From http://www.blender.org/documentation/htmlI/x12981.html

The Depth of Field filter is a 2D filter, i.e. a post processing
technique, and as such, has advantages and disadvantages. It uses the
rendered image, plus a Z Buffer (which tells the filter how far away
each pixel is from the camera) to figure out which pixels are blurred
or not blurred.

Because its a 2D effect it has the advantage of being extremely quick.
However there are a few disadvantages:

Reflections are not blurred correctly. If you look at a reflection,
you'll notice that the reflection's blur is based on the distance from
the camera of the reflection plane, not the object in the reflection.

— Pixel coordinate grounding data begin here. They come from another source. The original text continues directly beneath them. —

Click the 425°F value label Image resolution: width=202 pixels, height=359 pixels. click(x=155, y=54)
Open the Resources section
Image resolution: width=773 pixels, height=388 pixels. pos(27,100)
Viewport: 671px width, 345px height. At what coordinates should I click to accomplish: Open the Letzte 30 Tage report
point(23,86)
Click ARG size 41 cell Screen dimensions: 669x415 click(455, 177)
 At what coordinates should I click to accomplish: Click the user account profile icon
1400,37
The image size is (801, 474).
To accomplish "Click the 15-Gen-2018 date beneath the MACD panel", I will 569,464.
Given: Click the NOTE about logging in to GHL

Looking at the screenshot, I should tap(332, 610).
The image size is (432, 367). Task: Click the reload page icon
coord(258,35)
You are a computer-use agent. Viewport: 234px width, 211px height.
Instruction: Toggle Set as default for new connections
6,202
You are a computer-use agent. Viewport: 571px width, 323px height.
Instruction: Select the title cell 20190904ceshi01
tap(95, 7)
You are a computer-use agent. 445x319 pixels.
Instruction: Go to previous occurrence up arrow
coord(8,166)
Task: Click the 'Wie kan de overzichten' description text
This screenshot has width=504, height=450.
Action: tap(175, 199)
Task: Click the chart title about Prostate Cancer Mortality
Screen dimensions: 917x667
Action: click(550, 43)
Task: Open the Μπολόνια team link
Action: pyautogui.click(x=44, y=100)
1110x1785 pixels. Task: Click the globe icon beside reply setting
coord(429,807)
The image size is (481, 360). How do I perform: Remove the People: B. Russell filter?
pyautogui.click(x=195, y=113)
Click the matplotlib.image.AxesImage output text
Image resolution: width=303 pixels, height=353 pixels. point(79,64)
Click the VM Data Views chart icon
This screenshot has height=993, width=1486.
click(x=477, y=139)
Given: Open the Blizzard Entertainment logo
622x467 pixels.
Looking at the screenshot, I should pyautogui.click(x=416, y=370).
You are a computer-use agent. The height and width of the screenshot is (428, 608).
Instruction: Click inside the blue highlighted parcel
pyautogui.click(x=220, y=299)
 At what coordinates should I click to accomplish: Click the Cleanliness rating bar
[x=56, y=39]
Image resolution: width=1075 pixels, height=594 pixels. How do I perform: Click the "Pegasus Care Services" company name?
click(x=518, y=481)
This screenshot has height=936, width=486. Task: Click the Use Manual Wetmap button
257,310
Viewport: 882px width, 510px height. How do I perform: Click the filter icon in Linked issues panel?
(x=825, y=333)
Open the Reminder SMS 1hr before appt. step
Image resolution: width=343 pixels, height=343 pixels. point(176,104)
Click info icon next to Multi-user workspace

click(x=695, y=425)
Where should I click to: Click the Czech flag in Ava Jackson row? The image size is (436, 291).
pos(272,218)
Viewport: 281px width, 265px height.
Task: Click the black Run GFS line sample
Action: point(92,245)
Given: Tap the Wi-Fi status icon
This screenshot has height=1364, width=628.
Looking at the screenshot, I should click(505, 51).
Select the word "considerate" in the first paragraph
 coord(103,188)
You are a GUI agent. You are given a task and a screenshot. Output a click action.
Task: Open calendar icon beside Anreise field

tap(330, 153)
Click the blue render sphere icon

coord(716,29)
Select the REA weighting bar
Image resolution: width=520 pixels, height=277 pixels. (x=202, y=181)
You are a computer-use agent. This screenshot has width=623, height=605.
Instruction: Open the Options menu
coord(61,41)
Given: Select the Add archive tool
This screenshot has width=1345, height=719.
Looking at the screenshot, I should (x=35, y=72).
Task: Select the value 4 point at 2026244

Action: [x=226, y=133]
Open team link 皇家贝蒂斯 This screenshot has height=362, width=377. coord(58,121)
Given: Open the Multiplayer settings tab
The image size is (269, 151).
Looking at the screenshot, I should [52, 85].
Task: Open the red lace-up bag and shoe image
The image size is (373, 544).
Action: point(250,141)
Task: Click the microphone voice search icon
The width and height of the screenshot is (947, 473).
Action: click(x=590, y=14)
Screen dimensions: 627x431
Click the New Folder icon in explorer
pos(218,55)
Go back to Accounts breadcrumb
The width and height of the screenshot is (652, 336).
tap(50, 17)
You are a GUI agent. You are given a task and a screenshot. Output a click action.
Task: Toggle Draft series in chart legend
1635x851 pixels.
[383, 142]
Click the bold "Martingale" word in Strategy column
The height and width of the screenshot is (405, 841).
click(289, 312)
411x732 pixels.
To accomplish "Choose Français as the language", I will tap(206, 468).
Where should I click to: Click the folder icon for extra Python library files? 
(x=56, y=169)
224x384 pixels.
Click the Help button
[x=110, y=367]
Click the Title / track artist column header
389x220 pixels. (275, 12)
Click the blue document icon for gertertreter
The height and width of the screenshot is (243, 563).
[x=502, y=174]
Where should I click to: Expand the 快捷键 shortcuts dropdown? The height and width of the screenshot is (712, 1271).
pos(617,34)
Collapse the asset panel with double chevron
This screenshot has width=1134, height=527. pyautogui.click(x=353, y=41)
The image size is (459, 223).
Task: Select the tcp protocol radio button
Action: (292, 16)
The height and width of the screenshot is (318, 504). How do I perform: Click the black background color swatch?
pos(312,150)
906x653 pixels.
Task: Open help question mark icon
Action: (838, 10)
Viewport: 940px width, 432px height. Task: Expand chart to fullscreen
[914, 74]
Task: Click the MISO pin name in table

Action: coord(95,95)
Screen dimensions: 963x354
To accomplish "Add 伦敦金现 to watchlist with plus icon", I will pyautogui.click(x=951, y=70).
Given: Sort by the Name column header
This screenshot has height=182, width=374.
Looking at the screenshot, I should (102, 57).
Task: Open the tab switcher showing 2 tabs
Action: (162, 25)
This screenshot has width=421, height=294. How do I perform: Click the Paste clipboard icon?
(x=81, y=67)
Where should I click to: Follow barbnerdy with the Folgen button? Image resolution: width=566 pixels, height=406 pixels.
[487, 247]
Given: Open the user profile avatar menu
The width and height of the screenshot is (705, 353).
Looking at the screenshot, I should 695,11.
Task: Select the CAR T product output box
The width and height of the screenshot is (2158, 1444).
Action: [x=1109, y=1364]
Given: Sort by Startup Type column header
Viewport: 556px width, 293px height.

Because the DOF is done on a 2D image, rather than a 3D scene, the
blur cannot know what is behind any given object, therefore often the
edges of an extremely blurred object in the foreground will look
smudgy or dirty.

On 06/02/07, Arjo Rozendaal <[EMAIL PROTECTED]> wrote:
Hi Timo,

What does this material do exactly? I mean what's wrong with the regular
DOF?

Arjo.

> -----Original Message-----
> From: [EMAIL PROTECTED]
> [mailto:[EMAIL PROTECTED] Behalf Of Timo Mikkolainen
> Sent: dinsdag 6 februari 2007 16:27
> To: [email protected]
> Subject: Real DOF hack
>
>
> I posted this in the forum a while ago, but I thought I'd post it here
> as well: I made a little material hack that does real DOF:
> http://koti.welho.com/tmikkola/materials/DOF.zip
> http://koti.welho.com/tmikkola/materials/DOF.txt
>
> Read the readme for short instructions.
> Naturally it won't work with post-blurred GI as it doesn't even copy
> depth to the image...
> I'd love to make a script that adds and choreographs the material to a
> user selected camera, but I have no idea how to calculate the CoC
> values from the camera properties.